Not really. Well, sort of, yeah. I certainly was prepared, so I didn’t evade in that department. I spent a lot of time sifting through histories until I found a readable, reasonably succinct source, the 1994 Encyclopedia of College Basketball. Then I photocopied the first two chapters, which do a good job of chronicling the rise of the college game through 1950 (and especially up through the first NCAA tourney in 1939). Then I scanned the photocopies and put them up online for the students to read. I read and reread them. I carefully outlined them in my notebook so that I could take the students through the decades. Here’s the summary:

  • 1900s: birth of the conferences, IAA, the emergence of outside shooting and longer passes, the dominance of Chicago (78-12 between 1900 and 1909)
  • 1910s: Rules standardization as AAU and NCAA join forces; banning of the double dribbling, allowing the dribbler to shoot, only 4 personal fouls, no coaching during game; self-supporting basketball programs, professionalization of coaching ranks despite Naismith’s skepticism, coach as recruiter; Navy (109-9 b/w 1900-1909)
  • 1920s: Bigger arenas, limited integration of some teams; fouled players have to shoot their own FT’s, charging foul introduced, substituted-for player can return once; Ned Irish gets an idea, stock market crashes, Montana State (what?) (213-44 b/w 1920-1929)
  • 1930s: here we go: MSG promotions with NYC and other east coast colleges bring big crowds and cash leads to NIT 1938, NCAA 1939; Rule changes: 5 seconds closely guarded (1930), 10 second line (1932), 3 second (1932), 2 reentries permitted, center jump eliminated (1937), Luisetti one-handed runner
  • 1940s: first telecast 2/28/1940; ball movement, little dribbling; gambling – decade ends with gambling scandal, sets up rise in popularity of pro game, popularity of NCAA tourney over (NY-based) NIT tourney.  Oops.

Bored yet? Well, if you’re not, imagine me droning my way through this over the course of half an hour. Is that why you signed up for Cultures of Basketball? Me neither.

Enter evasive tactics.

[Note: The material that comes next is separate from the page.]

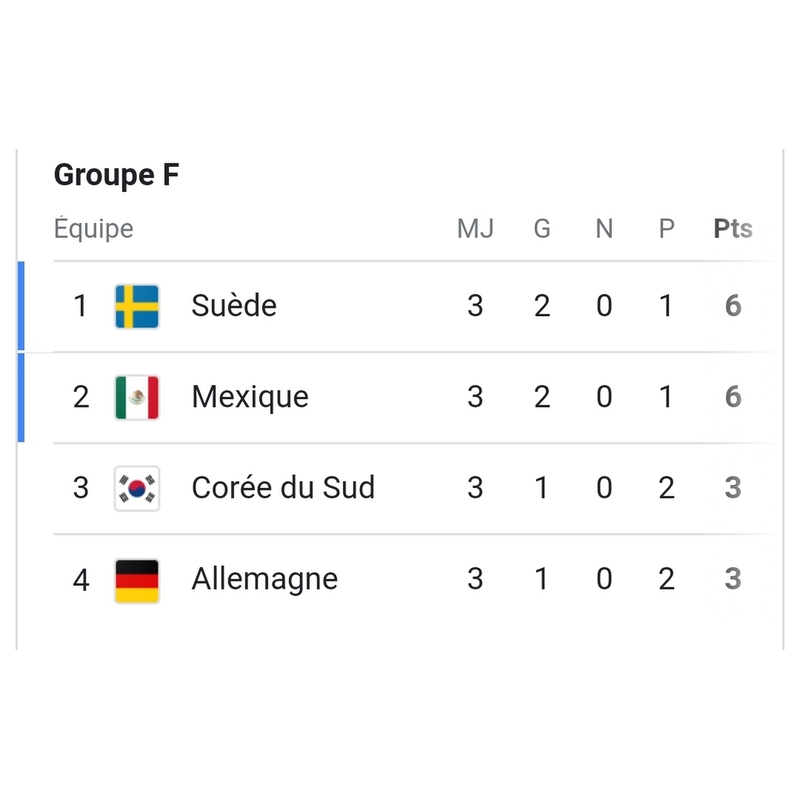
Task: Click the Sweden flag icon
Action: [137, 306]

I decided on the spur of the moment to go in a different direction. I had already been uncomfortably aware that the set of names I couldn’t remember equaled “white-males-who-are-neither-on-the-basketball-team-nor-blogging-about-the-course.” While not unheard of, this is unusual for me three weeks into the semester. I needed to firm up the mnemonic webs so I decided to go around the room and have everyone introduce themselves and say what they were doing in the class. At the last second I told them to tell me their favorite team and their favorite player, any level.

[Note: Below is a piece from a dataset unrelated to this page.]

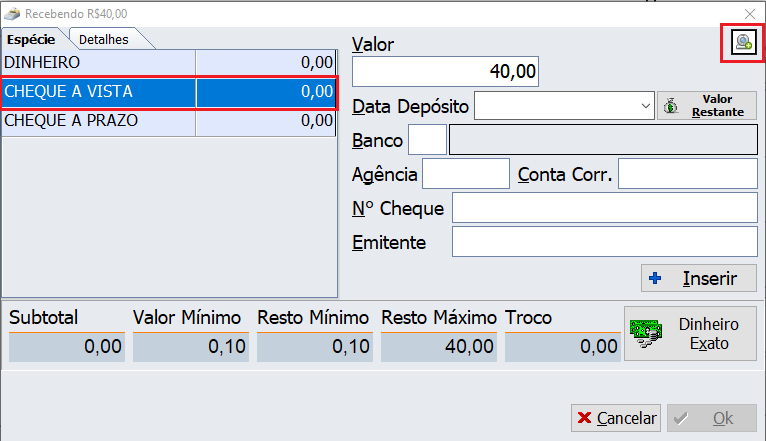Expand the Data Depósito dropdown
Screen dimensions: 766x441
click(644, 106)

This turned out to be maybe the best time we’ve had yet in the class: lots of banter and ribbing. One student offered the following logic for loving the Lakers: “I love the Yankees, and hate the Red Sox and all things Boston. Boston and the Lakers have been rivals a lot lately.” By the time we got all the way around everyone seemed really relaxed, particularly the student who explained thusly why he felt the class was made for him: “All I think about in life is basketball, females, and making money.” Wow. Ice broken.

Then a student asked me to answer my own questions (If you care: Portland, Oregon and Madison, Wisconsin; in class because I teach it; Early 70s Bucks, Mid 70s Blazers, Pistons – general bandwagon-ass cat as Sheed once said; players: Sheed, AI, Nash, Big O, Clyde, Zeke, forgot to mention Magic, forgot Ernie D). And the give and take only amped up further when someone asked me which player I most hated (Anderson Varejao) and then suggested we go around one more time to get everyone’s most hated player, with the stipulation that the player had to be current and you could only name one.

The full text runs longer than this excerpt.